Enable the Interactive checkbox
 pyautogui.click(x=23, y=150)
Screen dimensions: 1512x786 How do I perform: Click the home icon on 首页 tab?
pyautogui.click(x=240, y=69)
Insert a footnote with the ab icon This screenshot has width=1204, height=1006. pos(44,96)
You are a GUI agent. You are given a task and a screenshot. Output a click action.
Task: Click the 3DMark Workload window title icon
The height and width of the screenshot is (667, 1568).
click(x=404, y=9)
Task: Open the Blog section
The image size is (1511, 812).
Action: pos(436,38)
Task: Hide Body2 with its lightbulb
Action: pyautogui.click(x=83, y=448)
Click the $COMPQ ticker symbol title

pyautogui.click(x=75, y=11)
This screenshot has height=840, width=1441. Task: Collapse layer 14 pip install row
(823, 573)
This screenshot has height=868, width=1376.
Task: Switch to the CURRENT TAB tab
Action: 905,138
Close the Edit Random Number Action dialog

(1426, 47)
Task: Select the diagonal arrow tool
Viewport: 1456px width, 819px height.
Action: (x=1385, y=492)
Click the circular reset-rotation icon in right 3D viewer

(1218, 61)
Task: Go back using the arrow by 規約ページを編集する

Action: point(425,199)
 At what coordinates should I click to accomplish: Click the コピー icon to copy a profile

----

PROBLEM DETAILS: All of the material above needs to be output exactly, with no line left out.

EXERCISE RESPONSE:
Enable the Interactive checkbox
 pyautogui.click(x=23, y=150)
Screen dimensions: 1512x786 How do I perform: Click the home icon on 首页 tab?
pyautogui.click(x=240, y=69)
Insert a footnote with the ab icon This screenshot has width=1204, height=1006. pos(44,96)
You are a GUI agent. You are given a task and a screenshot. Output a click action.
Task: Click the 3DMark Workload window title icon
The height and width of the screenshot is (667, 1568).
click(x=404, y=9)
Task: Open the Blog section
The image size is (1511, 812).
Action: pos(436,38)
Task: Hide Body2 with its lightbulb
Action: pyautogui.click(x=83, y=448)
Click the $COMPQ ticker symbol title

pyautogui.click(x=75, y=11)
This screenshot has height=840, width=1441. Task: Collapse layer 14 pip install row
(823, 573)
This screenshot has height=868, width=1376.
Task: Switch to the CURRENT TAB tab
Action: 905,138
Close the Edit Random Number Action dialog

(1426, 47)
Task: Select the diagonal arrow tool
Viewport: 1456px width, 819px height.
Action: (x=1385, y=492)
Click the circular reset-rotation icon in right 3D viewer

(1218, 61)
Task: Go back using the arrow by 規約ページを編集する

Action: point(425,199)
 At what coordinates should I click to accomplish: Click the コピー icon to copy a profile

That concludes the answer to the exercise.